禦史盧有望一見,臉都綠了。
你大爺!
關鍵時刻彆坑我!
他趕緊出列,拱手道“陛下!盧本之初次麵聖,激動難以自製,請陛下勿怪。”
噗通——
盧本之跪了。
五體投地的那種。
完了!
死了!
禦史盧有望也忍不住哆嗦了。
不對啊!
盧本之這反應有問題啊,像極了罪臣求饒的樣子。
我去你大爺的!
這裡麵還有什麼事兒?
冒功這事兒穿幫了?可是不能吧,陛下怎麼會一眼就看穿了。
李二嗬嗬一笑,突然板住臉,道“來人,將盧本之給朕拿下,押入大理寺。

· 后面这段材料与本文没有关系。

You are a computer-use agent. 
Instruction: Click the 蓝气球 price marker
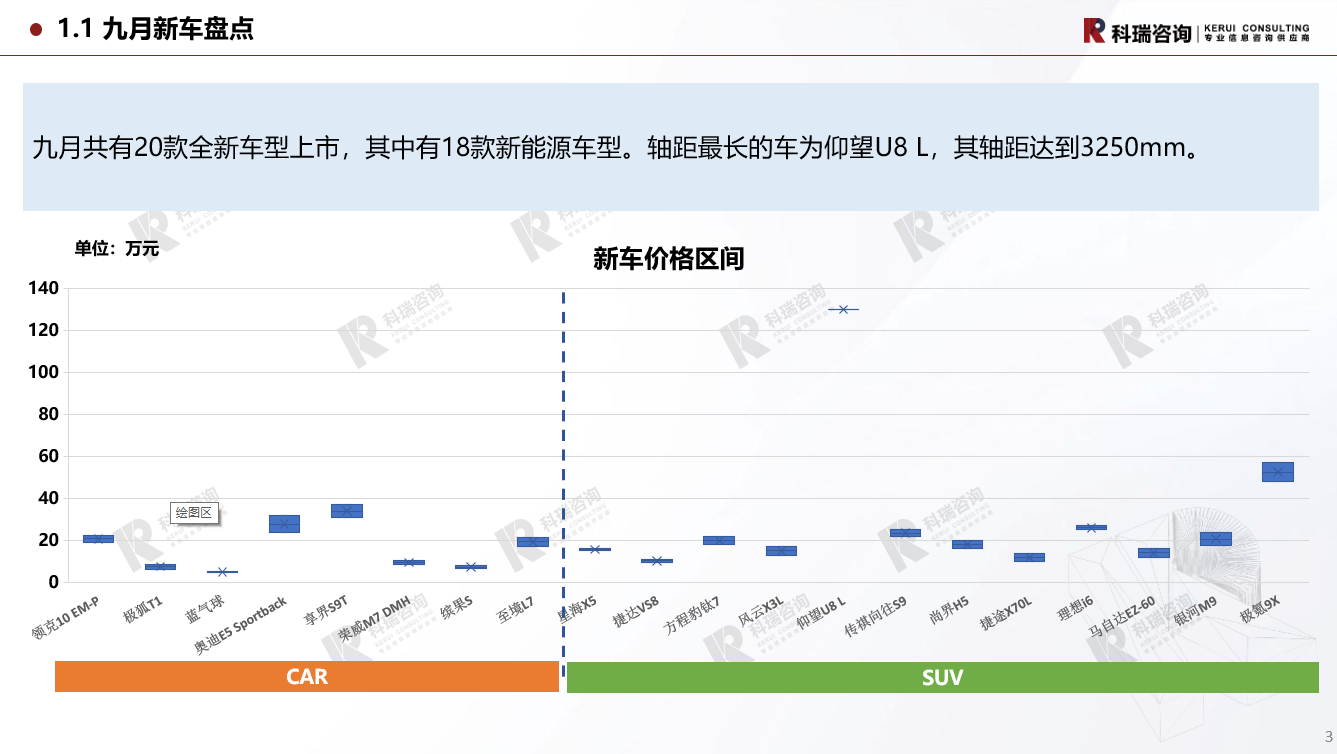(222, 572)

”
盧本之癱瘓外地,猛的嚎了一嗓子。
“陛下饒命啊!”
咋回事?
鬨呢?
什麼情況!
不是改良曲轅犁,要封賞了嗎,怎麼突然來這一出。
這這這——
滿朝文武瞠目結舌。
唯有長孫無忌、房玄齡和杜如晦若有所思。
魏征冷然一笑,出列,拱手道“陛下,臣請求親自徹查萬年縣縣令盧本之這個狗東西!”
“另,禦史盧有望與盧本之沆瀣一氣,請將盧有望一併交於臣查處。”
禦史盧有望腦袋轟隆一下,就像被雷劈了一樣。
誰能比我更懵逼?
不是說好萬民稱頌的嗎,怎麼就成這樣了?
盧本之鬼嚎道“陛下啊,臣知罪了,當日……”
李二眼角一跳。
要完!
這事兒不能暴露,容易牽扯到李易歡,不能把這孩子亮出來。